REQUIRED WORK =
- 1) Decide whether each statement agrees with the Lyndon Johnson text, answering yes or no and quoting the deciding words exactly: (a) In the fall of 1964, it seemed the involvement in Southeast Asia might be ended quietly. (b) During the 1964 campaign, Johnson supported winning the war in Vietnam by bombing the North. (c) People in Washington who can list weekly infiltrator numbers have a clear idea of how the country got into the war.
- 2) Reproduce the passage of the Lyndon Johnson text between "But this was" and "in the interval.", inclusive, without any changes.

======== SUPPLIED PASSAGE

Lyndon Johnson
Lyndon Johnson; drawing by David Levine

Two years away, and Washington seems strangely metamorphized, like a cocoon that instead of giving birth to a butterfly has, in one’s absence, produced a frog. In the fall of 1964 it seemed likely that the promises of Kennedy could be redeemed by the energies of Johnson, that the neglected nation might still become a Great Society, and the accidental involvement in Southeast Asia could be quietly liquidated with a vague diplomatic agreement and a few well-chosen words. The long-awaited and long-neglected reform of the American society seemed finally at hand. The interventionist style of the Kennedy administration appeared tempered by the quiet pragmatism of its successor. There was a feeling of renewal and expectation: a belief that although much was difficult, nothing was quite impossible. Washington was on the verge of recognizing that if it had no answers for the world, it at least knew what to do for itself.

That optimism has faded. The quest for “excellence” at home has been subsumed by the pursuit of grandeur abroad. The re-building of our cities, the reform of an outdated social structure, the re-cementing of a fractured society—these urgent national needs have once again been pushed into second place by the demands of an ideological war. Perhaps this was inevitable. Perhaps this war, and the methods used to wage it, were pushed upon us by an uncooperative foe and the demands of an implacable destiny. Perhaps America’s role, as Prince Sihanouk of Cambodia said a few weeks ago, is to “spread war and ruin everywhere”—in the name of a higher moral order. If so, we have little choice but to live with the consequences of this role—until we should choose another one for ourselves.

But this was not the role America seemed ready to embark upon only two years ago. Then Lyndon Johnson, the voice of compassion and restraint, was blasting the folly of a Presidential candidate who sought to win the war in Vietnam by bombing the North and napalming the South. What provocation, what madness, what futility. One could hardly take the Goldwater proposals seriously—until they were adopted a few months after the election by the President himself. Maybe this, too, was inevitable. But a visitor who has been away from the capitol and from the country, between the Presidential campaign of 1964 and the mid-term elections of 1966, cannot help but feel that something rather strange has happened in the interval.

WHAT HAS HAPPENED 44, of course, is that a minor skirmish in Vietnam involving a few thousand American advisers has turned into a major American war which has preoccupied the administration and is draining energies that might otherwise be employed elsewhere. Washington is a city obsessed by Vietnam. It eats, sleeps, and particularly drinks this war. There is virtually no other subject of conversation worthy of the name, and no social gathering or private discussion that does not inevitably gravitate toward the war. Never, one feels, has a war been so passionately discussed, so minutely examined, so feverishly followed—and so little understood—as the war in Vietnam. People who can rattle off the number of infiltrators who cross the border every week, or the names of village chieftains and Buddhist priests, do not seem to have any clear idea of how we got into this war, or exactly what it is we hope to accomplish.

================
======== GIVEN RECORDS

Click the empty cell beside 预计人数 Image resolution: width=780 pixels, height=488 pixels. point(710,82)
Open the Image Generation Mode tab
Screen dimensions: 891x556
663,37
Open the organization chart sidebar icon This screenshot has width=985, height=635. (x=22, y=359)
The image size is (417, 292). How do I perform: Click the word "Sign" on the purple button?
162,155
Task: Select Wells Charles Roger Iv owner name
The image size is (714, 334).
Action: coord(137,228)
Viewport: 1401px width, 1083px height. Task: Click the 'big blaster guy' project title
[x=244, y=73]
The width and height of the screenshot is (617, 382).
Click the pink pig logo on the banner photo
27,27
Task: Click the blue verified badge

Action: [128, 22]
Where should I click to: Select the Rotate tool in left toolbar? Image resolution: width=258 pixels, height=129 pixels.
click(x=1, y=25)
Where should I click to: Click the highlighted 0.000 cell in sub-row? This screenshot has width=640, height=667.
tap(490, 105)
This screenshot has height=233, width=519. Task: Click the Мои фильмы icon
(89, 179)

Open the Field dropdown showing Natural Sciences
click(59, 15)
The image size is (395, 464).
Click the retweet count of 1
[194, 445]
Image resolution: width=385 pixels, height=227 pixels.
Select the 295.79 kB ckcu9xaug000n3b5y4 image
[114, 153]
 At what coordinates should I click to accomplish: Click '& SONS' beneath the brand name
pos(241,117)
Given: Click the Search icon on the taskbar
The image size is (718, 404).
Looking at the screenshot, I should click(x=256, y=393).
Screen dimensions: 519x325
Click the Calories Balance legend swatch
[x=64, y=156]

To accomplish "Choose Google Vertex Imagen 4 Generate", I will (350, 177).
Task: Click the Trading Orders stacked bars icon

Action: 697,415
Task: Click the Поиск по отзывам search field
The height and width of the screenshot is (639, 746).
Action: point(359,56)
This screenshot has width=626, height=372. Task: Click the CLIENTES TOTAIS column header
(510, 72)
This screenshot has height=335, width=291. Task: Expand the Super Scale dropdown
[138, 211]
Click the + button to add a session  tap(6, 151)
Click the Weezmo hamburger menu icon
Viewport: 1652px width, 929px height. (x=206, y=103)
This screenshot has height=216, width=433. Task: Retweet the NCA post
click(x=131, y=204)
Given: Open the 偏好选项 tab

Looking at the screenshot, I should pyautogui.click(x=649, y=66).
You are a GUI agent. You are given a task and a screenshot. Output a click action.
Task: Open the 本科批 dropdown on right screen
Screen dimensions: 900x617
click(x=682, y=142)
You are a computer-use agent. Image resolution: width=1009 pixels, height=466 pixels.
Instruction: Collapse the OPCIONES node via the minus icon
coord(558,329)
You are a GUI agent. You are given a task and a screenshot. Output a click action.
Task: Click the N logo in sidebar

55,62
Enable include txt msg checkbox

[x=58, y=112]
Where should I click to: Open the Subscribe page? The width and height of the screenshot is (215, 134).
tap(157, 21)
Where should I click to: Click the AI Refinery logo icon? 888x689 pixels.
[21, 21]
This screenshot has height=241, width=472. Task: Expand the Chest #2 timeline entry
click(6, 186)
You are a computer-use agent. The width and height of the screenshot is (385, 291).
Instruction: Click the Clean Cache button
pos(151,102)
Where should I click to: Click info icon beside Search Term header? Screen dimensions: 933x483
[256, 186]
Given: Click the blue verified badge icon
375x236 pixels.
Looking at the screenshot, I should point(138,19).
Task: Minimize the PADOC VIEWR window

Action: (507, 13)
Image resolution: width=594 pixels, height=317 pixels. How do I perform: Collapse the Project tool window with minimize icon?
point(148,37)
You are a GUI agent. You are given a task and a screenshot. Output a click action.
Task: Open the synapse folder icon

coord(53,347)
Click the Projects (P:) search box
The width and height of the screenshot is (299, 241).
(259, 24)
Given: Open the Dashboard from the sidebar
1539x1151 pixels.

================

THE ANSWERS =
- 1)
(a) Yes: "the accidental involvement in Southeast Asia could be quietly liquidated with a vague diplomatic agreement and a few well-chosen words"
(b) No: "Lyndon Johnson, the voice of compassion and restraint, was blasting the folly of a Presidential candidate who sought to win the war in Vietnam by bombing the North and napalming the South"
(c) No: "do not seem to have any clear idea of how we got into this war"

- 2)
But this was not the role America seemed ready to embark upon only two years ago. Then Lyndon Johnson, the voice of compassion and restraint, was blasting the folly of a Presidential candidate who sought to win the war in Vietnam by bombing the North and napalming the South. What provocation, what madness, what futility. One could hardly take the Goldwater proposals seriously—until they were adopted a few months after the election by the President himself. Maybe this, too, was inevitable. But a visitor who has been away from the capitol and from the country, between the Presidential campaign of 1964 and the mid-term elections of 1966, cannot help but feel that something rather strange has happened in the interval.